**RECORDS TO PROCESS**
☆ ☆ ☆ ☆ ☆ ☆ ☆

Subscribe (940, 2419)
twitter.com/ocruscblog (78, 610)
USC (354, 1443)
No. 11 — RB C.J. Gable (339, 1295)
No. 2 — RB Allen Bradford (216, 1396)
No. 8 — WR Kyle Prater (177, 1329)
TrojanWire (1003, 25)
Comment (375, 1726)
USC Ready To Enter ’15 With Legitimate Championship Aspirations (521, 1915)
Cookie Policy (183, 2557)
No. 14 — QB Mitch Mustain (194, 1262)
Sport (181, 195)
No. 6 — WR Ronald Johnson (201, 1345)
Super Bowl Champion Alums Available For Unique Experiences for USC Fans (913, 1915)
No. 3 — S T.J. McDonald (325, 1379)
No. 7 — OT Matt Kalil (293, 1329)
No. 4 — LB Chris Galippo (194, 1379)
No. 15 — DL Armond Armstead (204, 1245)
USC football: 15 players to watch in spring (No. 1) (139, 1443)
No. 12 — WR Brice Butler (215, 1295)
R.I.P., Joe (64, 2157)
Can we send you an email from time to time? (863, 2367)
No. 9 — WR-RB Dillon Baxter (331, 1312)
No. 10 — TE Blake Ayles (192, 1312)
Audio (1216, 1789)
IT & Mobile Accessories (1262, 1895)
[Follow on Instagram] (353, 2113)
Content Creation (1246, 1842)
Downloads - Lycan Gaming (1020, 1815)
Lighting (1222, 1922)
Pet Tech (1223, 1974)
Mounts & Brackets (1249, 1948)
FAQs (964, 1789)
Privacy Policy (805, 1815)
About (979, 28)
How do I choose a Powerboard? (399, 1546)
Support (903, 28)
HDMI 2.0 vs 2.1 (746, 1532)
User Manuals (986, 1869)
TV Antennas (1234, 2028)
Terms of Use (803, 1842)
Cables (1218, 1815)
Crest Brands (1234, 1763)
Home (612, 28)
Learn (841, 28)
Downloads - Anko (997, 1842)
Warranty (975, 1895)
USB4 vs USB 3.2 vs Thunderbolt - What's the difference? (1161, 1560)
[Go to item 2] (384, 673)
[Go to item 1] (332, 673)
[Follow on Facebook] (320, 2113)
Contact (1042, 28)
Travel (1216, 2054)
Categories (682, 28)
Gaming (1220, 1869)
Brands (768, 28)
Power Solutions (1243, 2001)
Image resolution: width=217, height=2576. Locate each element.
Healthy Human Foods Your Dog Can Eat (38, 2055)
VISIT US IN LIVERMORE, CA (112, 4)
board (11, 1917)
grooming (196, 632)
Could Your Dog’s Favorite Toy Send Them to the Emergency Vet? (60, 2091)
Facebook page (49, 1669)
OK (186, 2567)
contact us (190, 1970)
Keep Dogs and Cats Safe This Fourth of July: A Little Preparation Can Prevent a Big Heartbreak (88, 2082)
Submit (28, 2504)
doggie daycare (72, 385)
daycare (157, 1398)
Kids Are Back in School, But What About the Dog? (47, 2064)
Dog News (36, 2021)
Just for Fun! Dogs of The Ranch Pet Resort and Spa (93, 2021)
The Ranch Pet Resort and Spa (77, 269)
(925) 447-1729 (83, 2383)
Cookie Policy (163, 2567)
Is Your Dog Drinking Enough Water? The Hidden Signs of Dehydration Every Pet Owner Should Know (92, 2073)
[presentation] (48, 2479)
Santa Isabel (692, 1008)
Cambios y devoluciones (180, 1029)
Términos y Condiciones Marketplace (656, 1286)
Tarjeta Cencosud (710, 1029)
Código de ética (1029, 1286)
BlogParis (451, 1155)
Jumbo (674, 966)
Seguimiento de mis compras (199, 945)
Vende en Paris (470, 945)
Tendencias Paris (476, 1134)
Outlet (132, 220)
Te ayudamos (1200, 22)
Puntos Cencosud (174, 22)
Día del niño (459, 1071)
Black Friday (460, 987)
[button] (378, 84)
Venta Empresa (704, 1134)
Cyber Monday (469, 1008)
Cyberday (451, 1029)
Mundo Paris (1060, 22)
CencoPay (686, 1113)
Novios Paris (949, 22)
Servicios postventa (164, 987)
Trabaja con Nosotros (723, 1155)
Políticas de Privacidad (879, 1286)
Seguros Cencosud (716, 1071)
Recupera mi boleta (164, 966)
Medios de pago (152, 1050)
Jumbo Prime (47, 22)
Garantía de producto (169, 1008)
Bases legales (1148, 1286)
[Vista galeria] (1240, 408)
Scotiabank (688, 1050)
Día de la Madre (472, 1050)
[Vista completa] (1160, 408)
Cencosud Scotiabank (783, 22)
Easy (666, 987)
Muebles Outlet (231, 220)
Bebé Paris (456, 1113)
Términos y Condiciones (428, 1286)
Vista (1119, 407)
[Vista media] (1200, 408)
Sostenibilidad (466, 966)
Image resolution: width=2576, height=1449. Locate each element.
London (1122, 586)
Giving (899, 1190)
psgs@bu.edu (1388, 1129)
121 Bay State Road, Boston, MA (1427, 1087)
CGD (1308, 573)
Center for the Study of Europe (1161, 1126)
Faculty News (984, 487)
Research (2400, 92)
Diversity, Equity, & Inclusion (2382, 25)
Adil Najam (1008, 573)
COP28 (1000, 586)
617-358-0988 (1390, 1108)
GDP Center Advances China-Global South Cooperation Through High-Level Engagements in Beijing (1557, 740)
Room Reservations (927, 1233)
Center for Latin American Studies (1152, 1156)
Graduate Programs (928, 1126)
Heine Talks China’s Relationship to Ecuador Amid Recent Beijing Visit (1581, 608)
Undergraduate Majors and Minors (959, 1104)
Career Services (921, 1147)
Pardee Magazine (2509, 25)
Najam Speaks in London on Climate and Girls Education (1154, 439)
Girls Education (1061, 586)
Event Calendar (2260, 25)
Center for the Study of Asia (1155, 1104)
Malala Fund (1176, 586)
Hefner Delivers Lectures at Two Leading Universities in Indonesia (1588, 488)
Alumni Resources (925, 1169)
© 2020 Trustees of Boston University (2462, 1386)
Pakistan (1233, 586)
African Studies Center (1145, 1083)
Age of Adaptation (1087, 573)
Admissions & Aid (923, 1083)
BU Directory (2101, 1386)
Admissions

☆ ☆ ☆ ☆ ☆ ☆ ☆

**TASK TO CARRY OUT**
Find the word "Dogs" in the entries, and copy every line it shows up in.

**RESULT**
Keep Dogs and Cats Safe This Fourth of July: A Little Preparation Can Prevent a Big Heartbreak (88, 2082)
Just for Fun! Dogs of The Ranch Pet Resort and Spa (93, 2021)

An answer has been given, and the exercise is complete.